If you’ve been watching my vlog recently you’ll know that I’ve been curating my social media and a variety of social networks by either cleaning them up or removing them entirely.

It’s been one of the most freeing activities that I’ve done in a long time and it’s something that I can’t quite get enough of.

One of the things that I’ve mentioned is the “struggle” that I have with LinkedIn, especially because there is still some very good reasons to keep it around, namely the fact that I need a personal account to manage and administer the official page of my startup.

This is unfortunate but it is what it is I suppose. In due time I will, once and for all, leave LinkedIn and that’ll be great but for now I’ve figured out and worked on a very decent alternative and I spent the afternoon putting it together.

LinkedIn Settings

What I’ve essentially done is add a new page here on my blog which captures my work history and many (but not all) of the projects that I’ve worked on as a professional. Most of the content was a direct copy-and-paste from LinkedIn.

You can see it here.

In addition, I’ve cleaned up my LinkedIn profile to only show my current project and very little else.

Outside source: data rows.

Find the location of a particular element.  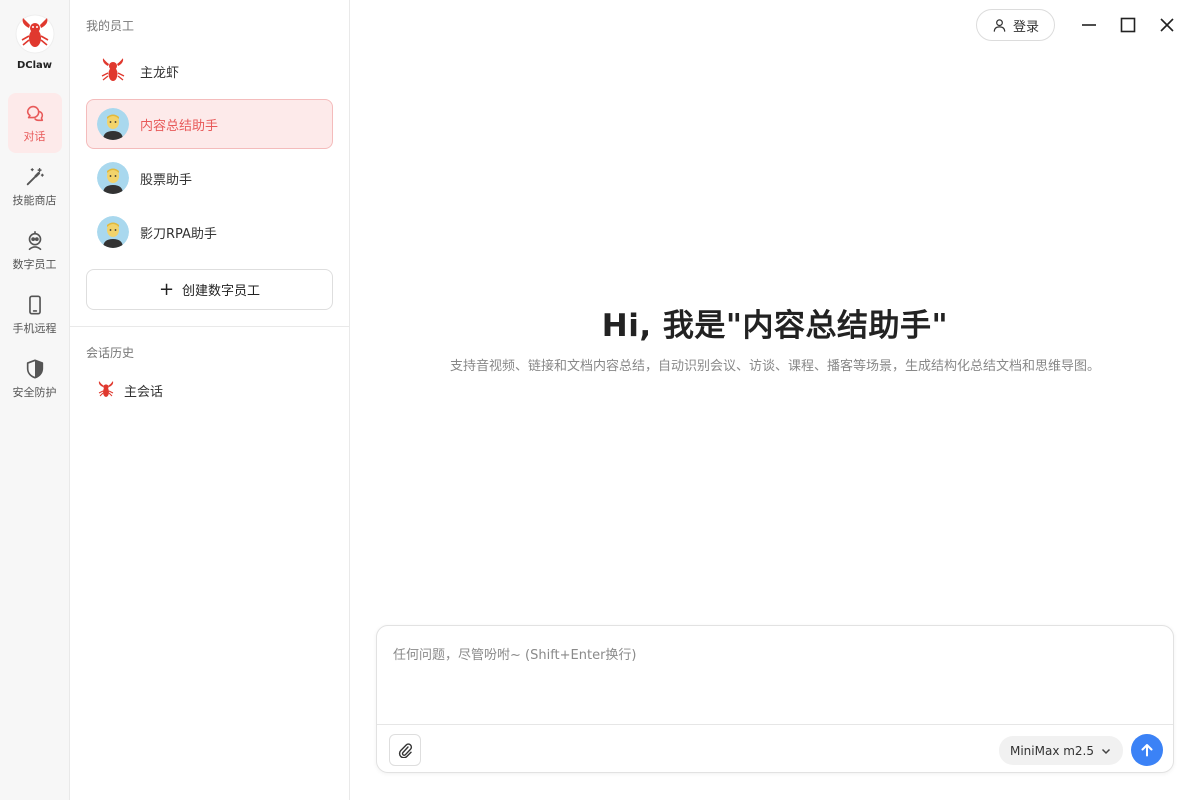

lobster-logo-icon is located at coordinates (34, 34).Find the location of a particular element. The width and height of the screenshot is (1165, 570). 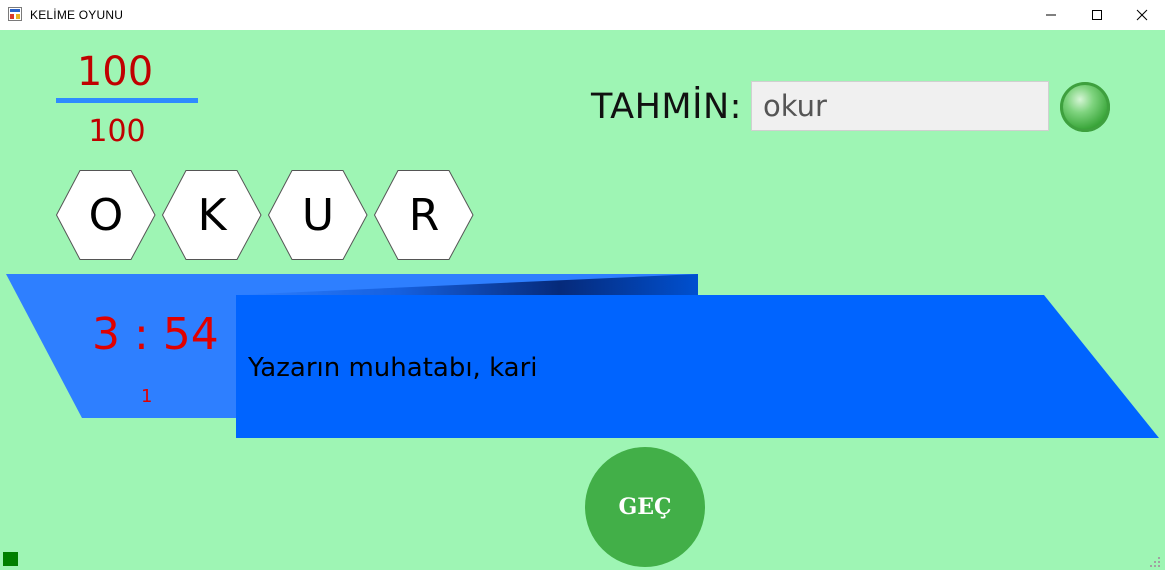

maximize-icon is located at coordinates (1097, 15).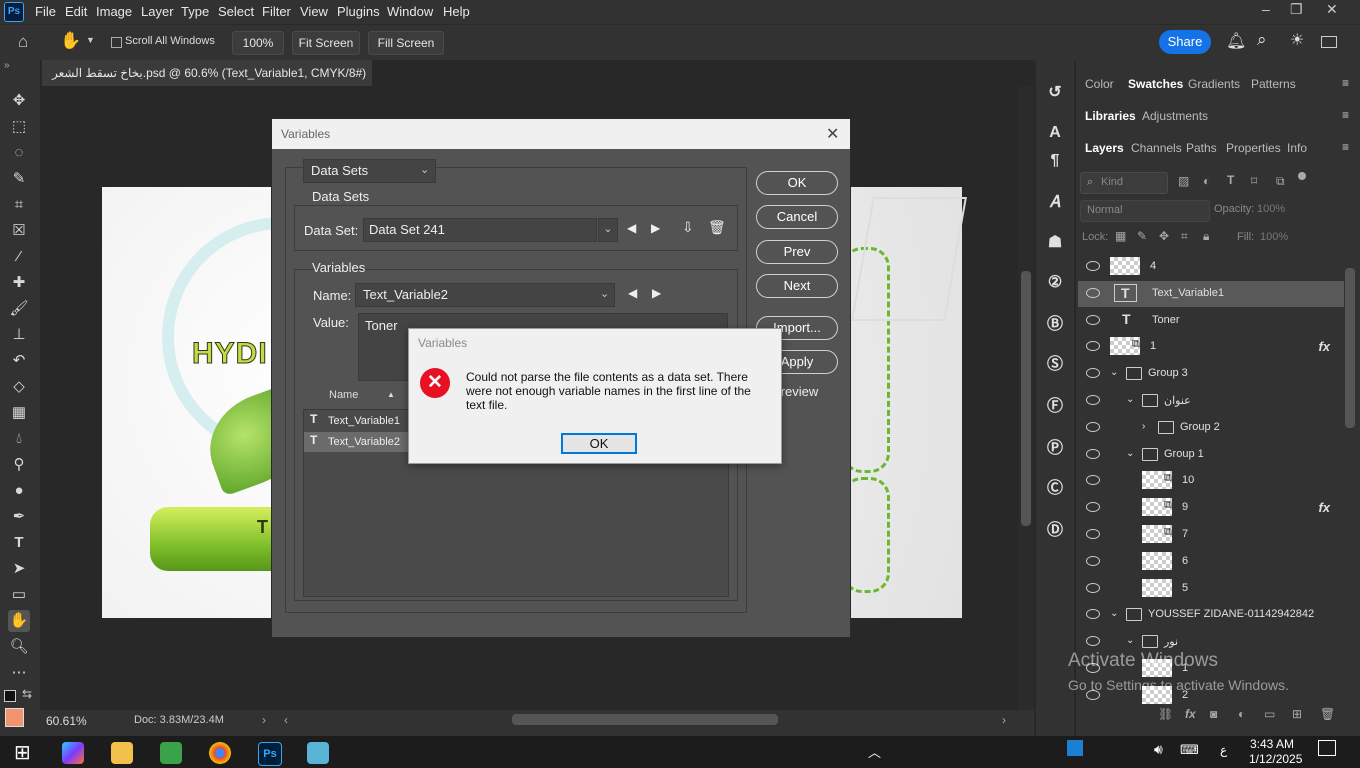 The image size is (1360, 768). What do you see at coordinates (1142, 236) in the screenshot?
I see `lock-image-icon: ✎` at bounding box center [1142, 236].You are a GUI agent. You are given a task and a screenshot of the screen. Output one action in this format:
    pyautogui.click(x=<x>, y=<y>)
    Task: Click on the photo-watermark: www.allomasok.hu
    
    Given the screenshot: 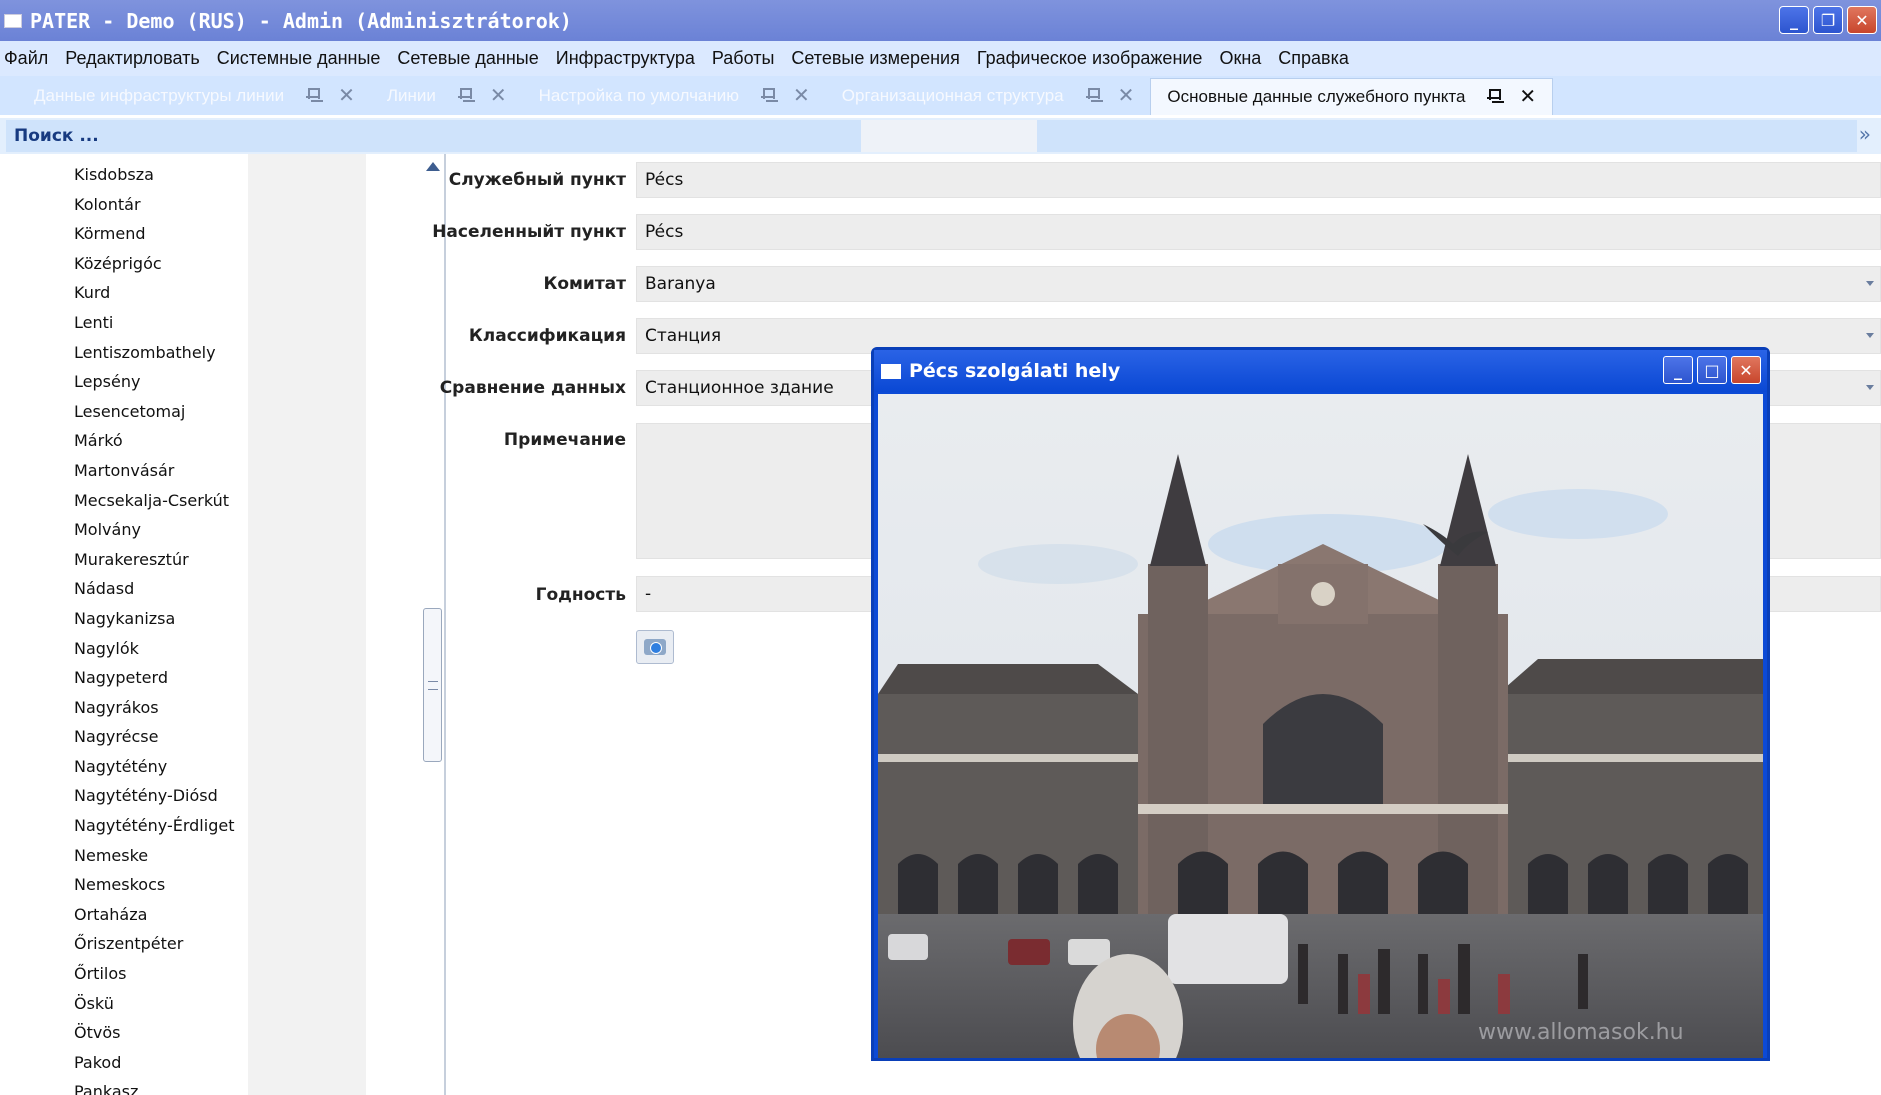 What is the action you would take?
    pyautogui.click(x=1581, y=1032)
     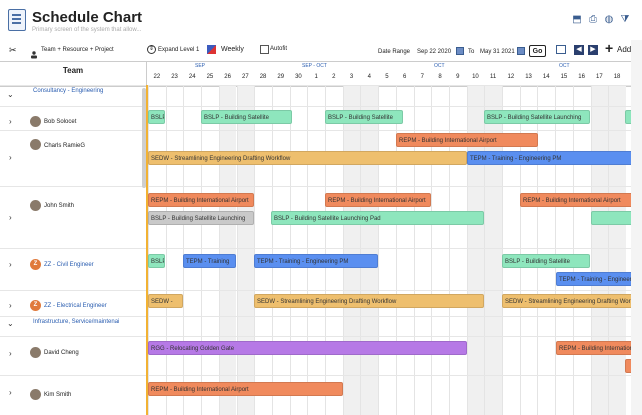 What do you see at coordinates (152, 50) in the screenshot?
I see `expand-icon: ⇕` at bounding box center [152, 50].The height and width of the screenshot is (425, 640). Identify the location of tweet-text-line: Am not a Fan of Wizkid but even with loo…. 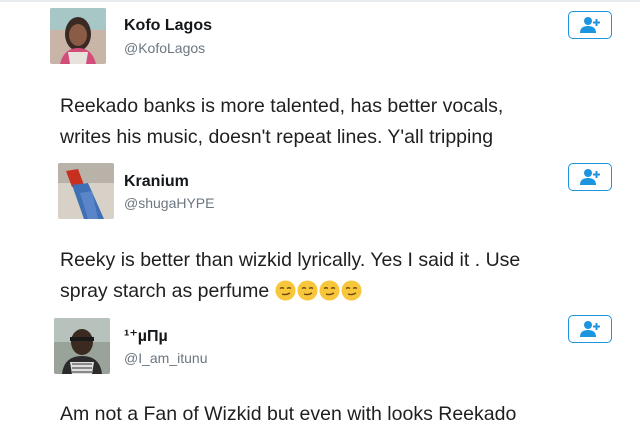
(288, 414).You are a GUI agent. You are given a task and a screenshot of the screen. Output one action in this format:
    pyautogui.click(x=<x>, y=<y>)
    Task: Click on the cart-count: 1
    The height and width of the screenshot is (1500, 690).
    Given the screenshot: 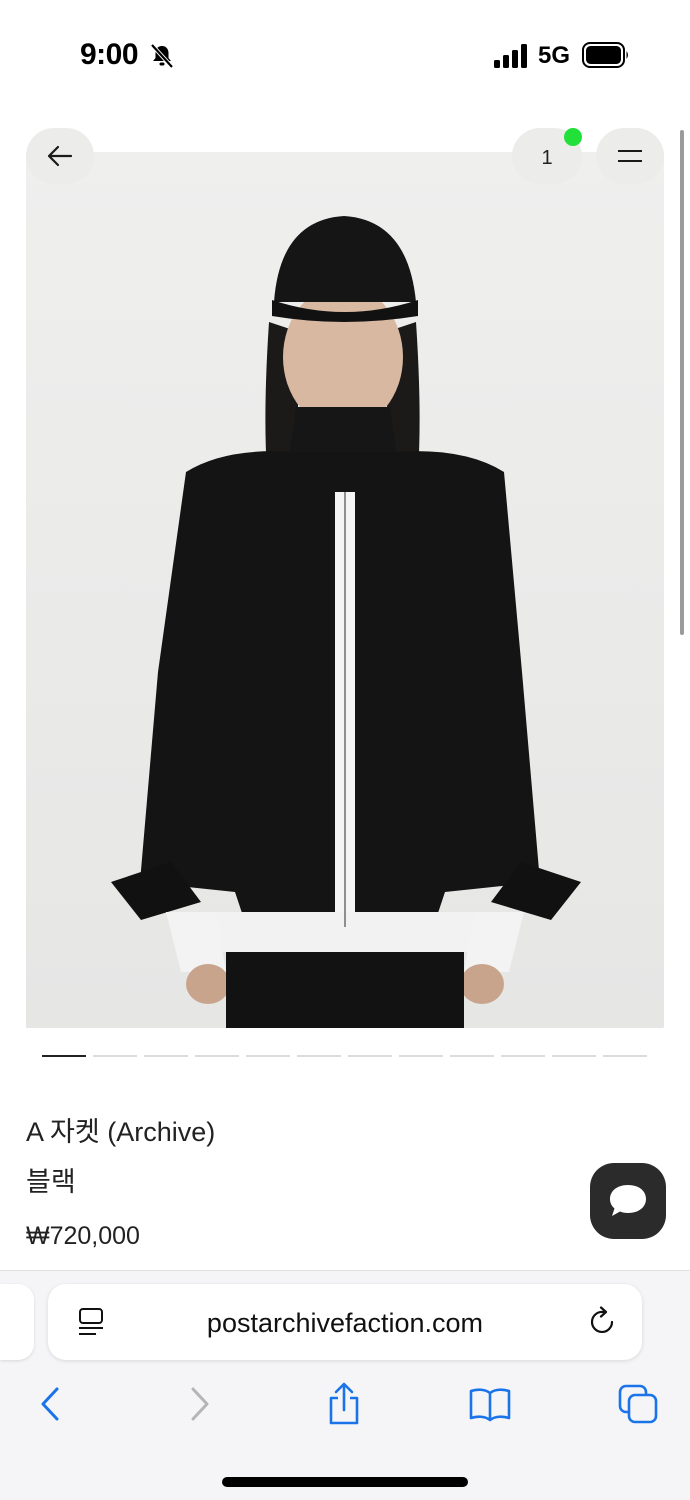 What is the action you would take?
    pyautogui.click(x=547, y=158)
     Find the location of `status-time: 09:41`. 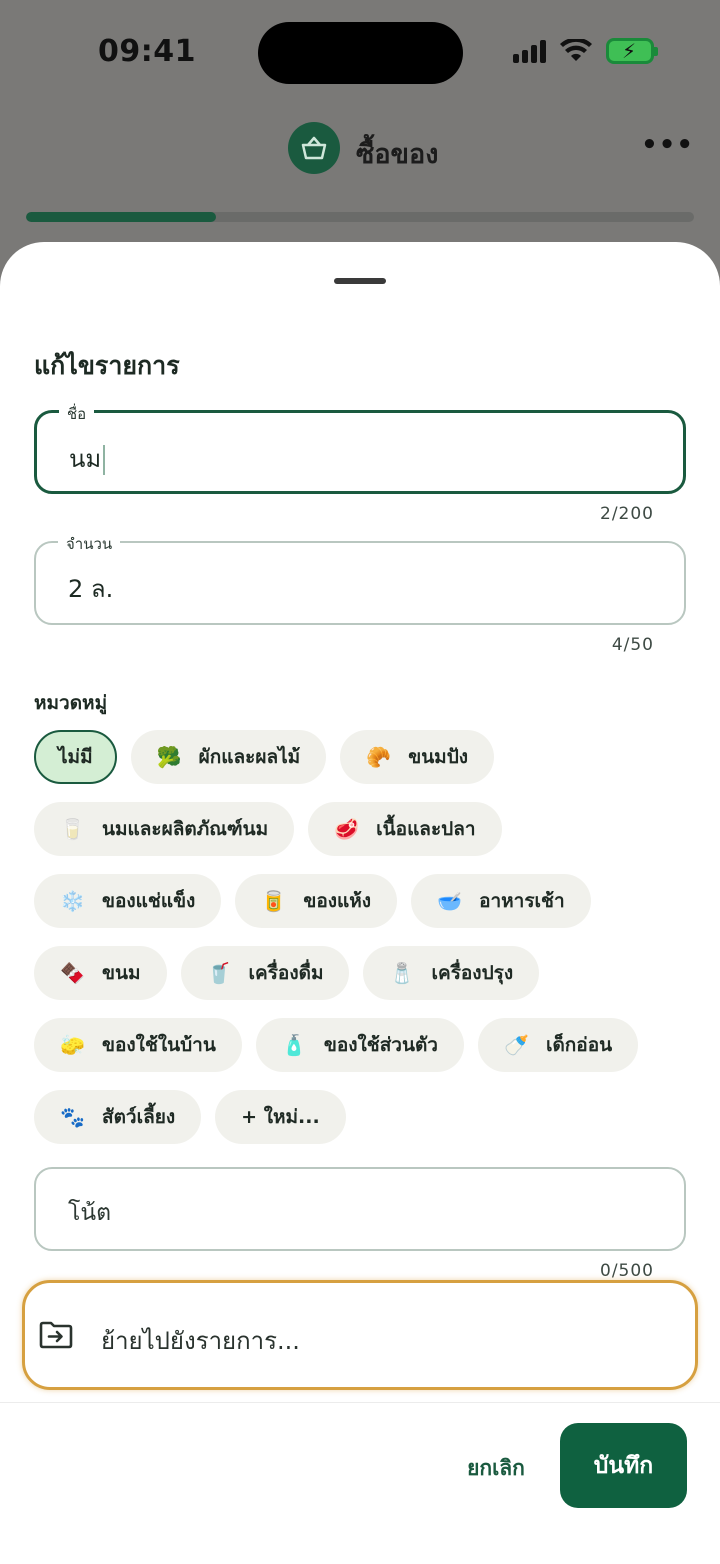

status-time: 09:41 is located at coordinates (147, 52).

I actually had no idea you that you could choose with some level of granularity the amount visible on the profile.

The biggest change was removing the profile from public search engines, like Google. My hope that over time Google and the other search engines will smartly go to my new dedicated and canonical work history and de-list the LinkedIn profile from the public eye.

The reasons that I’ve spent the time doing this are as follows:

  1. Simplify the curation of my work history into a page that I fully control and manage. LinkedIn won’t last forever so it’s inevitable that I do this at some point in time.
  2. I get so much spam from LinkedIn that it’s not even funny. By removing myself from the public search engines and also the amount of metadata that LinkedIn has on me, I hope to reduce this significantly. I also just want LinkedIn to know less about me in its entirety.
  3. Move one step closer to removing LinkedIn from my life. I can imagine a future where I won’t need one (and it’s probably pretty soon and close) but for now this is a decent solution.

I’m happy about the results and the time, I believe, was well-spent.